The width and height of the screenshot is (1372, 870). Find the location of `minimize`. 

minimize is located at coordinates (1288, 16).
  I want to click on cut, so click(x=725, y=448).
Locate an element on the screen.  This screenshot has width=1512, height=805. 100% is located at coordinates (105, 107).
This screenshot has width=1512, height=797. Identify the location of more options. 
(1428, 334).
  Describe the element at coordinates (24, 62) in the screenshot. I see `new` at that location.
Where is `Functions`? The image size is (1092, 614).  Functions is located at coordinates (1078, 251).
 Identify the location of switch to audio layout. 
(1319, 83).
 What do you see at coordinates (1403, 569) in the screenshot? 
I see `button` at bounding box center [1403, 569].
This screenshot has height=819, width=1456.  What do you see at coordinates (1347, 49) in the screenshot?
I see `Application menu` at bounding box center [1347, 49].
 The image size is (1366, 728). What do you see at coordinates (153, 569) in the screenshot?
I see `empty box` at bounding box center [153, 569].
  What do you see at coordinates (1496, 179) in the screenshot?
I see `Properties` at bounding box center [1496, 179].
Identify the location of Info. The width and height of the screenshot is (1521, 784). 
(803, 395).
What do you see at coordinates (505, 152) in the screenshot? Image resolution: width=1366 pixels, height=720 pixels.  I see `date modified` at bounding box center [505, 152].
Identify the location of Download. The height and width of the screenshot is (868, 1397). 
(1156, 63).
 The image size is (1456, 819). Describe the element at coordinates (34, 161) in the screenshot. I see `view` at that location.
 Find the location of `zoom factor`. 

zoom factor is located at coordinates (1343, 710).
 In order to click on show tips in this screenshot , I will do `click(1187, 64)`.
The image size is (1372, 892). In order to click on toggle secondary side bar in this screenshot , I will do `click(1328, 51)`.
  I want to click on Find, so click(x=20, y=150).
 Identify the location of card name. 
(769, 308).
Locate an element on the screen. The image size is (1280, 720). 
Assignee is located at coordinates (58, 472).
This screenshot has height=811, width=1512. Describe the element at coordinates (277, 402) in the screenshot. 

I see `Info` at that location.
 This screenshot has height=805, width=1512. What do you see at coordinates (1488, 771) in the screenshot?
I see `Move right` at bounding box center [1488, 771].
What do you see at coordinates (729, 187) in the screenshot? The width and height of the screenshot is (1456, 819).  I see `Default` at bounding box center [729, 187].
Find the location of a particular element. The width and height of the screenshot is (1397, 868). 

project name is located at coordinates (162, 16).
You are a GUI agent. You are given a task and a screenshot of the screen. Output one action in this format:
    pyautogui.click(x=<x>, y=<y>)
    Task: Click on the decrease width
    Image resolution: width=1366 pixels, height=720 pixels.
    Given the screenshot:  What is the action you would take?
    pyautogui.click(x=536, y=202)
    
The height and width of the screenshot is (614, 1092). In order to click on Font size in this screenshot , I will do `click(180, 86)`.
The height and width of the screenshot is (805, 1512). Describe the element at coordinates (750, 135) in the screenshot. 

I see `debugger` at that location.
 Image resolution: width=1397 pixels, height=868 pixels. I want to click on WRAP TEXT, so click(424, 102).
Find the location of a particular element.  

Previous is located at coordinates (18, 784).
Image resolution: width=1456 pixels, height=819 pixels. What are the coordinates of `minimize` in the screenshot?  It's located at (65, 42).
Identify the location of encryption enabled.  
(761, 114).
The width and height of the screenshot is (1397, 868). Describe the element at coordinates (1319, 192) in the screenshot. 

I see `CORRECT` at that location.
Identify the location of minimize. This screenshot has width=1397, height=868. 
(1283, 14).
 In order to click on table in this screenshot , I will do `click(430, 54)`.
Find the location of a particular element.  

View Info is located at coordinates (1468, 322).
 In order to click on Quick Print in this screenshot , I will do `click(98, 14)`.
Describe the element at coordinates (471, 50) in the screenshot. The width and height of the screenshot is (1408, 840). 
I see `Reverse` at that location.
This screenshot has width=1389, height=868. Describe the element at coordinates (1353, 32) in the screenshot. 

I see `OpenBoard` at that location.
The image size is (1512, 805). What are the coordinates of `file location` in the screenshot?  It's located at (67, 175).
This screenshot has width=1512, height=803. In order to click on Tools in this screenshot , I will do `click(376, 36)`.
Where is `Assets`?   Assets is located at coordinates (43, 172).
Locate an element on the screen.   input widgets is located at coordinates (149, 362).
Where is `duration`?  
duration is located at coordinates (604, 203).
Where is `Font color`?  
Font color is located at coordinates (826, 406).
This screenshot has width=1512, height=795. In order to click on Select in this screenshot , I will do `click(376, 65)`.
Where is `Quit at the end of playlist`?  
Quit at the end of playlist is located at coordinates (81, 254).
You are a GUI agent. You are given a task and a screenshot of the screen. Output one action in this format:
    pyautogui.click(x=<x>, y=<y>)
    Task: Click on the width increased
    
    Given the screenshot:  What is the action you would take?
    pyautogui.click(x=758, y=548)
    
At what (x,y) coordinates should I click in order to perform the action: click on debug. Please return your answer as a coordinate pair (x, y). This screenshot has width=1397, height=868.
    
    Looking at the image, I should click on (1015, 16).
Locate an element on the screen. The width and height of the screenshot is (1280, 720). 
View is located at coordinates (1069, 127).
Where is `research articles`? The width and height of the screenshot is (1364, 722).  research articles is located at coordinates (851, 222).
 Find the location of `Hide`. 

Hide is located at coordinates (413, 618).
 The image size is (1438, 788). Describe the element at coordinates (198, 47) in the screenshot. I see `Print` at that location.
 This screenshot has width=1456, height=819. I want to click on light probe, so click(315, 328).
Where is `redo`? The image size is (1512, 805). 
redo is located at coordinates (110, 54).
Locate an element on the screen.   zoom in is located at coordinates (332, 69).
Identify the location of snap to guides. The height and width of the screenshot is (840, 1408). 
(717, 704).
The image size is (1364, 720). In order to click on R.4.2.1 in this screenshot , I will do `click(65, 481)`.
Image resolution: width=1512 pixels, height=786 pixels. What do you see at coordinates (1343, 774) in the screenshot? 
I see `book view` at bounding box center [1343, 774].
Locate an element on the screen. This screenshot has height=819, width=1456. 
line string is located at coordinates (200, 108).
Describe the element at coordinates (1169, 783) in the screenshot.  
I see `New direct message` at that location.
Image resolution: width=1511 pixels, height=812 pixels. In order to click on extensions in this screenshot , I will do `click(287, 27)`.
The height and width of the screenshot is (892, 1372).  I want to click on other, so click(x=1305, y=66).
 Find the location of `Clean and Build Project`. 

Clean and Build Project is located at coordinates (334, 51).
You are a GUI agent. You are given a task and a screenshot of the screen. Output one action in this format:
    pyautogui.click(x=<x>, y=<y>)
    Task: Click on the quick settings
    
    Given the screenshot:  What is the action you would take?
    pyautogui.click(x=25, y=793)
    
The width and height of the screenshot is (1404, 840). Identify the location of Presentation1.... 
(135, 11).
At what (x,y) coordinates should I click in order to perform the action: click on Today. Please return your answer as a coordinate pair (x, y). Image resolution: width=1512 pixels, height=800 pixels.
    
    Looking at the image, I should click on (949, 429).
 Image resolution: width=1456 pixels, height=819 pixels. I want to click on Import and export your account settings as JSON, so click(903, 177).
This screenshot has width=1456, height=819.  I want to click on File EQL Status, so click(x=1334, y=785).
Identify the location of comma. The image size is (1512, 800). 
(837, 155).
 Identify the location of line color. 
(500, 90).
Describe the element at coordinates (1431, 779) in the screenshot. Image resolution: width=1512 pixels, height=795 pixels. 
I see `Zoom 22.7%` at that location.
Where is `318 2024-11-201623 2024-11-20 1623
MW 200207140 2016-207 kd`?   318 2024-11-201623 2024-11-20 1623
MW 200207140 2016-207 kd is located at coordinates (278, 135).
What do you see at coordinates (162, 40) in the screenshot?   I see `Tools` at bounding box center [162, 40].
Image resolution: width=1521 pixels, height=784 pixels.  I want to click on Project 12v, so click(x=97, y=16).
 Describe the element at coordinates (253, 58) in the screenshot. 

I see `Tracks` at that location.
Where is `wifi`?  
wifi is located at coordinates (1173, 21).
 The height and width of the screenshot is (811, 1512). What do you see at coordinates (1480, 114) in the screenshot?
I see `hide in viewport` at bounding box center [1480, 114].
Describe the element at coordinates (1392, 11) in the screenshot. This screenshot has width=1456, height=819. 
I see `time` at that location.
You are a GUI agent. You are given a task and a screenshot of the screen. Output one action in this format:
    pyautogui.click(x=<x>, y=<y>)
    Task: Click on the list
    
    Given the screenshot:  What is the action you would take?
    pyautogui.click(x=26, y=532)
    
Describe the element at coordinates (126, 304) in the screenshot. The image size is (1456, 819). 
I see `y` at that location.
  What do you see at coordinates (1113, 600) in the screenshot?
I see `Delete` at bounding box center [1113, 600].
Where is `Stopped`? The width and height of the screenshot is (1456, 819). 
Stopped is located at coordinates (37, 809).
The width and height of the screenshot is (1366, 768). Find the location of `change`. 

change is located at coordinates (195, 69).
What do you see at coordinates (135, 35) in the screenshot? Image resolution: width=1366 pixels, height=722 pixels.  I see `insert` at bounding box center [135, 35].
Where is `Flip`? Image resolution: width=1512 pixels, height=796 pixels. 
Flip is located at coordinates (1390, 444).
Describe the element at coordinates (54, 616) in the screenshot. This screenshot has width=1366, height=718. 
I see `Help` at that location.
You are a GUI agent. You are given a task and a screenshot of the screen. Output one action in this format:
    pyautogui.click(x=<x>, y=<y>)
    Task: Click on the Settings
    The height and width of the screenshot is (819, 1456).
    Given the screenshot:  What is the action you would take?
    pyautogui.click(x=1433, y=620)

________________

**Your task**
Rewrite the lines from the first one through the line containing "(803, 395).", replacing "Identify the location of" with "Find the position of" and leaving everything else unchanged.

**Written answer**
The width and height of the screenshot is (1372, 870). Find the location of `minimize`. 

minimize is located at coordinates (1288, 16).
  I want to click on cut, so click(x=725, y=448).
Locate an element on the screen.  This screenshot has width=1512, height=805. 100% is located at coordinates (105, 107).
This screenshot has width=1512, height=797. Find the position of more options. 
(1428, 334).
  Describe the element at coordinates (24, 62) in the screenshot. I see `new` at that location.
Where is `Functions`? The image size is (1092, 614).  Functions is located at coordinates (1078, 251).
 Find the position of switch to audio layout. 
(1319, 83).
 What do you see at coordinates (1403, 569) in the screenshot? 
I see `button` at bounding box center [1403, 569].
This screenshot has height=819, width=1456.  What do you see at coordinates (1347, 49) in the screenshot?
I see `Application menu` at bounding box center [1347, 49].
 The image size is (1366, 728). What do you see at coordinates (153, 569) in the screenshot?
I see `empty box` at bounding box center [153, 569].
  What do you see at coordinates (1496, 179) in the screenshot?
I see `Properties` at bounding box center [1496, 179].
Find the position of Info. The width and height of the screenshot is (1521, 784). 
(803, 395).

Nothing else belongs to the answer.